— THE PROBLEM —
Please carry on the forum thread about building a DIY light fixture for an aquarium, picking up after its final post.

— TEXT —
---------------

# DIY Light Fixture?



## HockiumGuru (May 2, 2008)

I am looking for directions to make a light fixture for my 20g tank, preferably a 2 bulb flourescent fixture, however I am open to any ideas.

If you have a link or written instructions that would be great!
Does anyone have any personal experiences regarding things to avoid and such?


----------



## grim (Mar 13, 2008)

i used directions from this link built by another forum member 
http://www.aquaticplantcentral.com/...ects/45208-diy-mod-perfecto-10-gal-light.html and this is what i came up without a reflector for now


----------



## SpeedEuphoria (Jul 9, 2008)

I did similar for my 10G, converted from T8 fluorescent to 2x 20w screw in bulbs. I used aluminum reflective tape and 44oz plastic cups for the reflector.









You can also look into ODNO to force more watts through your current bulb and or an extra bulb if you choose


----------



## wrkucera (Jan 6, 2008)

http://www.aquaticplantcentral.com/...2688-journal-75-gallon-diy-projects-lots.html

Sonaps made a gorgeous canopy/light fixture design. Just scale it down for your 20.


----------



## vancat (Nov 5, 2004)

check out ahsupply.com


----------



## carl8232 (May 8, 2007)

Grim,
What did you use to mount the fixtures?

---------------

— DATA BELOW —
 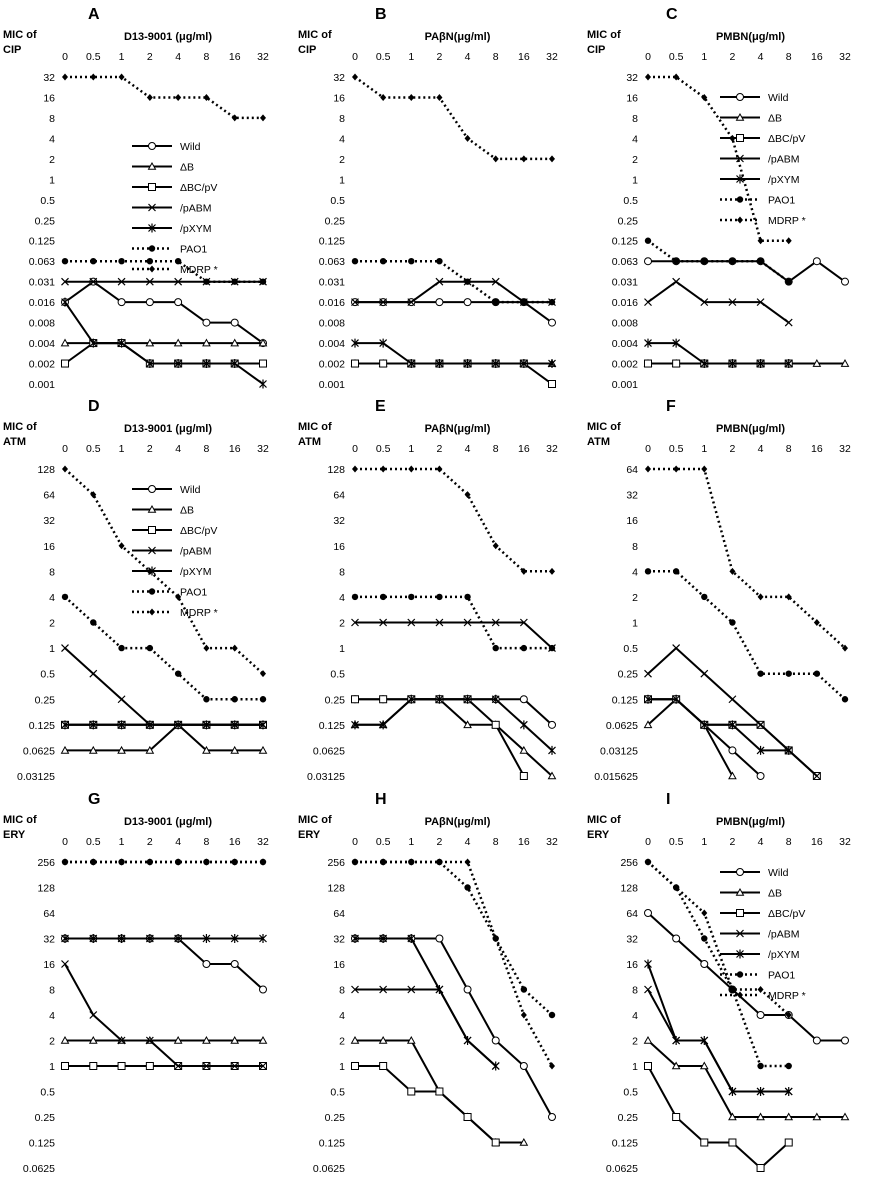 What do you see at coordinates (619, 751) in the screenshot?
I see `y-tick-label: 0.03125` at bounding box center [619, 751].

---------------

— WRITTEN RESPONSE —
----------



## grim (Mar 13, 2008)

i used threaded nipples to attach all the sockets to the hood the outer two are directly attached to the hood the inner two are attached to a exhaust hanger bracket i had laying around that i bent into an L then drilled two holes in the hood cause i didn't have any nuts or bolts and i attached the bracket to the hood with a zip tie the nipples and the sockets were both bought at home depo this is the directions i followed on how to make the hood courtesy of hoppycalif http://www.aquaticplantcentral.com/...ects/45208-diy-mod-perfecto-10-gal-light.html


----------



## CraigL83 (Jun 6, 2008)

this was an old DIY hood i built...I used everything possible. T5HO lamps, 250 watt HQI Metal Halides, and LED's...If you are still thinking of building your own light id be happy to walk you through it.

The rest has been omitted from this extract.